할 일:
"Pick the Jan. label on the time axis"이 들어 있는 행부터 마지막 행까지 다시 쓰되, "bookmark"만 "favorite"로 바꾸고 나머지는 그대로 두세요. 그림은 빼고 쓰세요.

------ 연습 자료

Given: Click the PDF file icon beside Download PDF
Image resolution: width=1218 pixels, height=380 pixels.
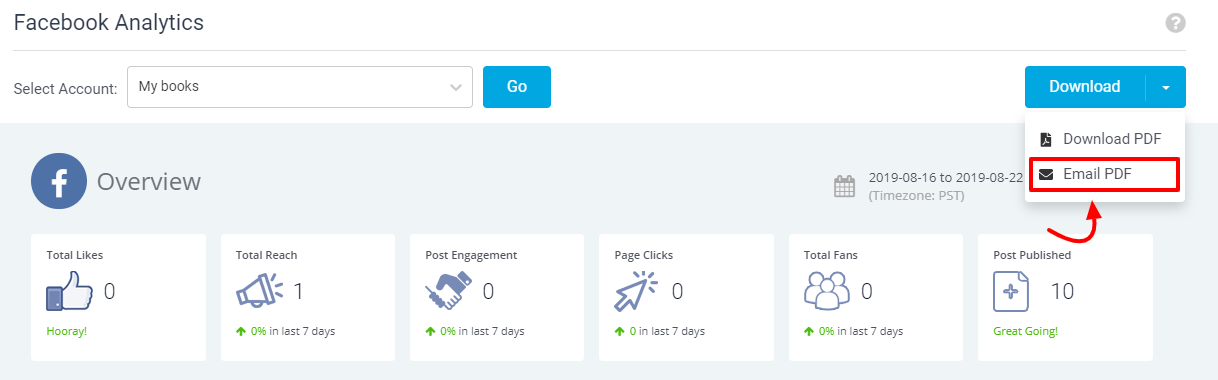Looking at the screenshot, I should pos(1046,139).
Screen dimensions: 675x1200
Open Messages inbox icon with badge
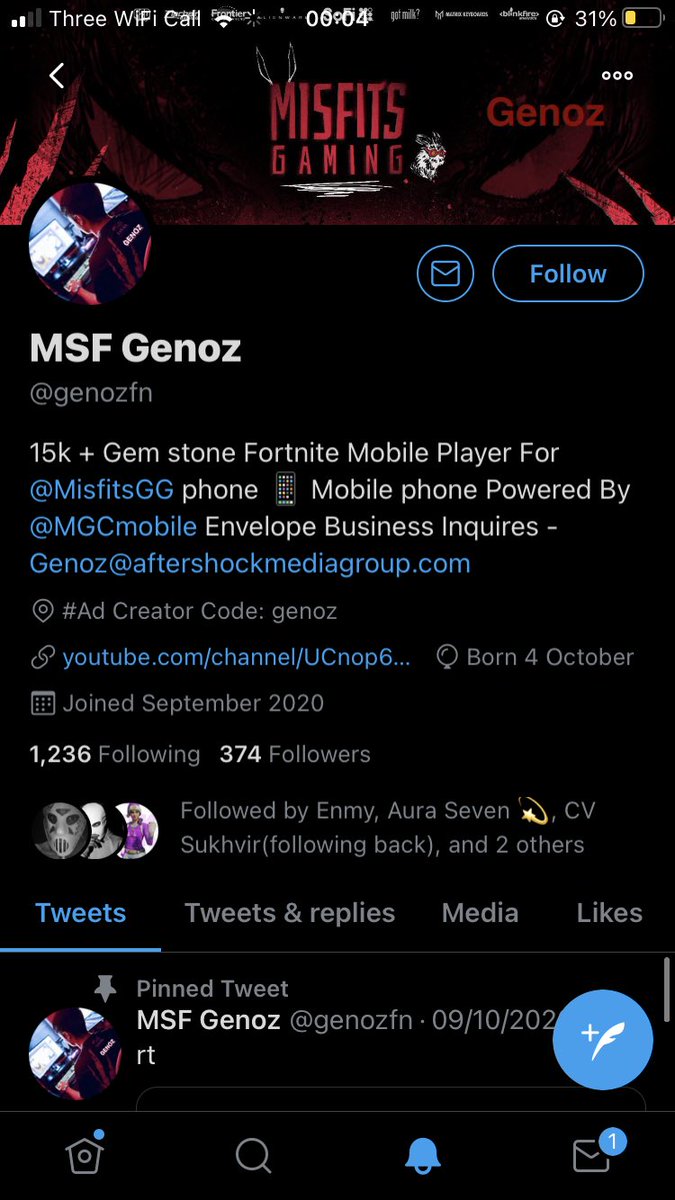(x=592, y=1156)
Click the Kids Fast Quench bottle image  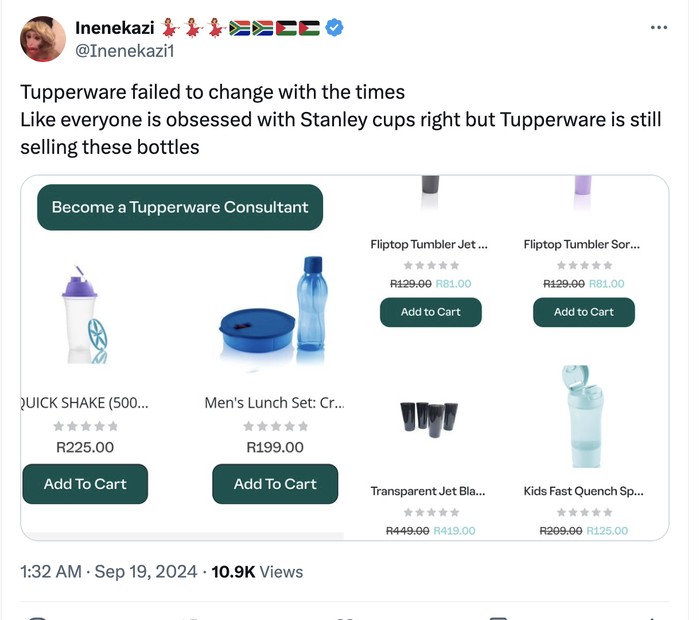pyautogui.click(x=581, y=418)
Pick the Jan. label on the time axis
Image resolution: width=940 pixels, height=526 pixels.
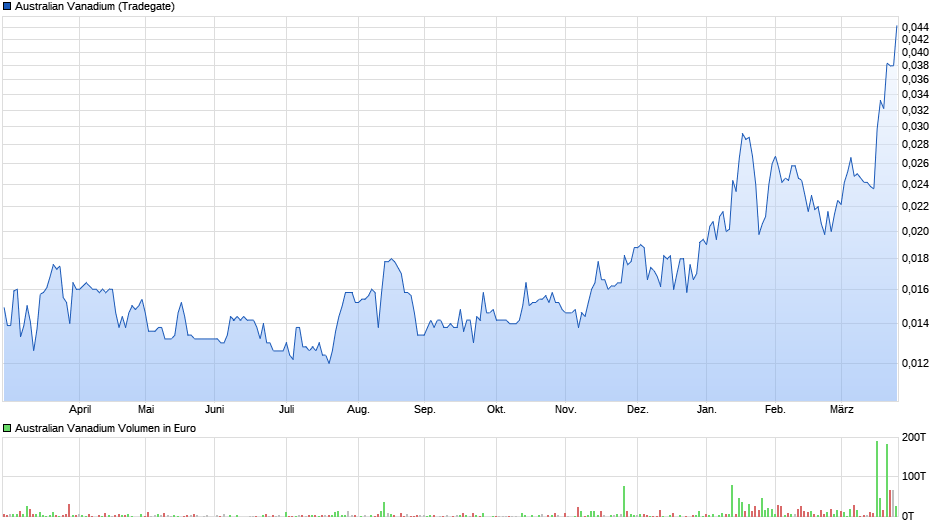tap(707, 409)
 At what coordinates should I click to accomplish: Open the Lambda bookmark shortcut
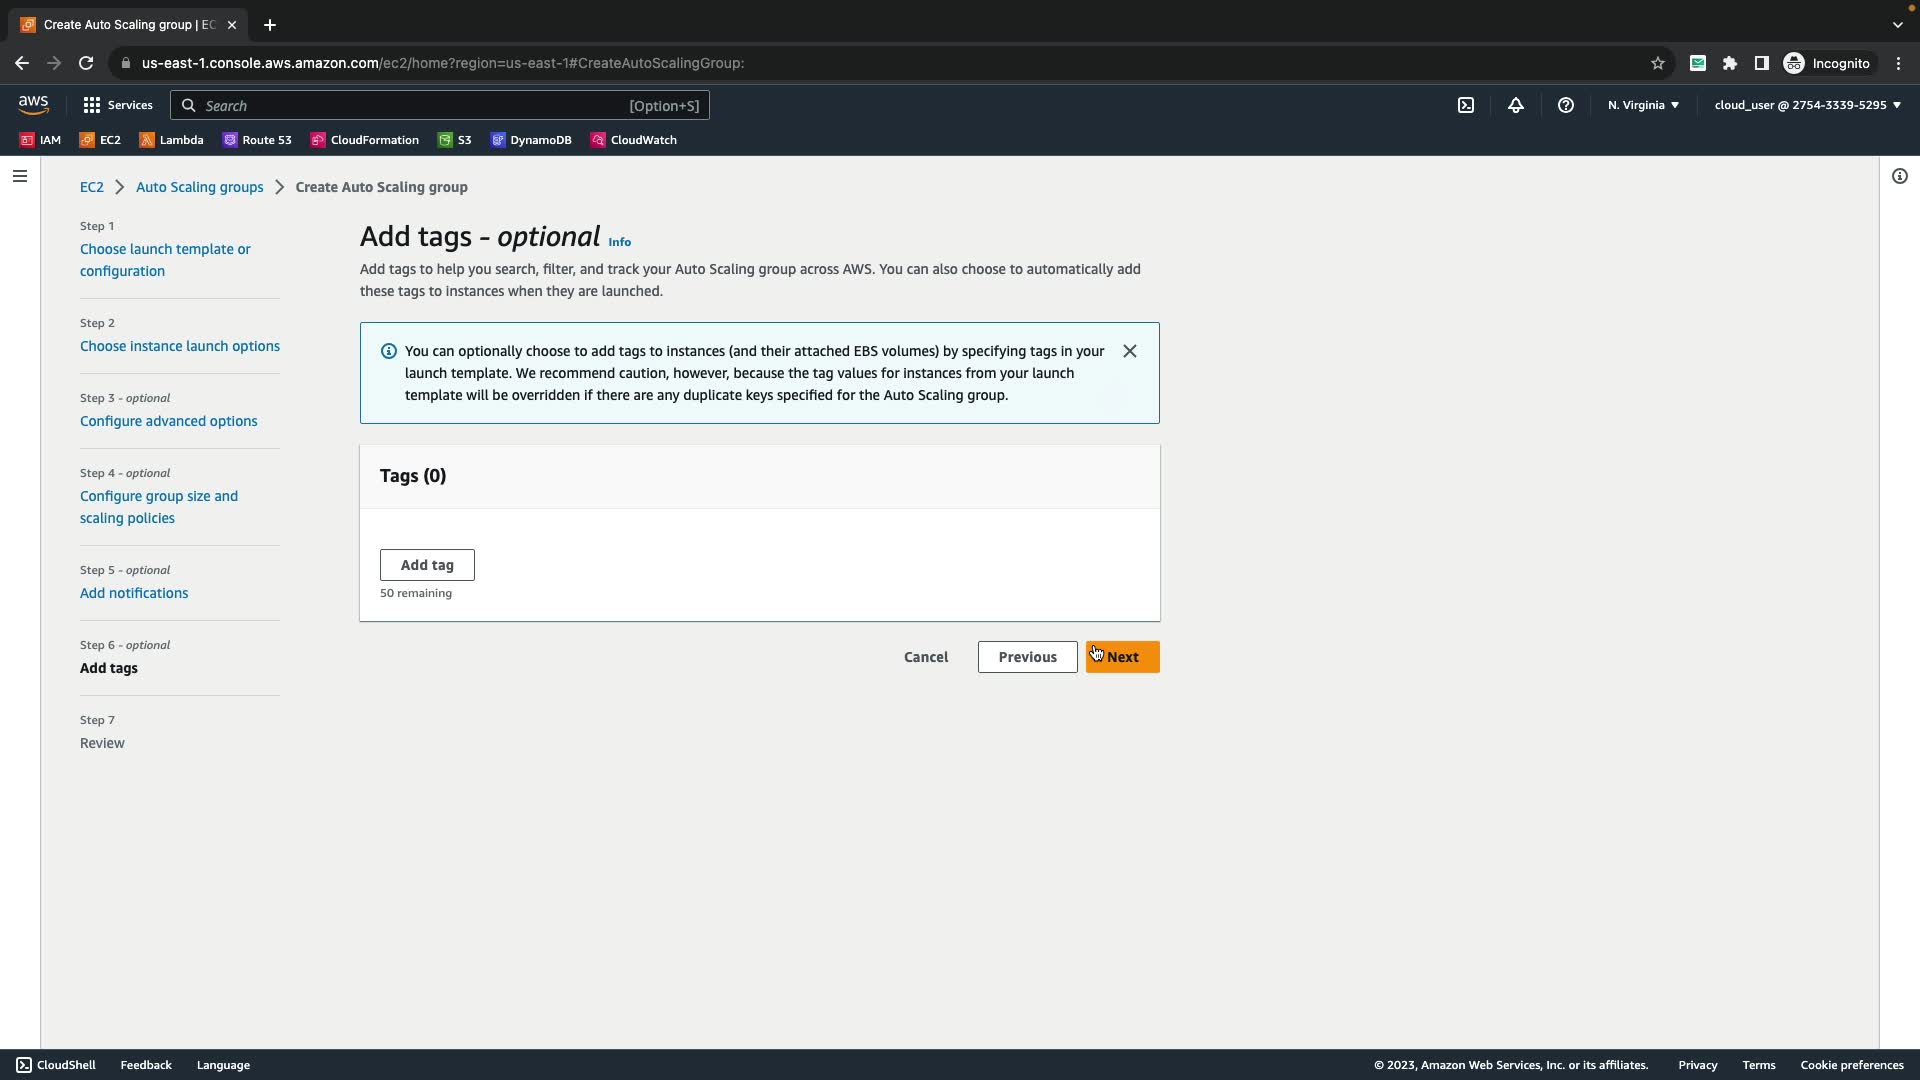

------------

연습 결과:
Pick the Jan. label on the time axis
Image resolution: width=940 pixels, height=526 pixels.
tap(707, 409)
 At what coordinates should I click to accomplish: Open the Lambda favorite shortcut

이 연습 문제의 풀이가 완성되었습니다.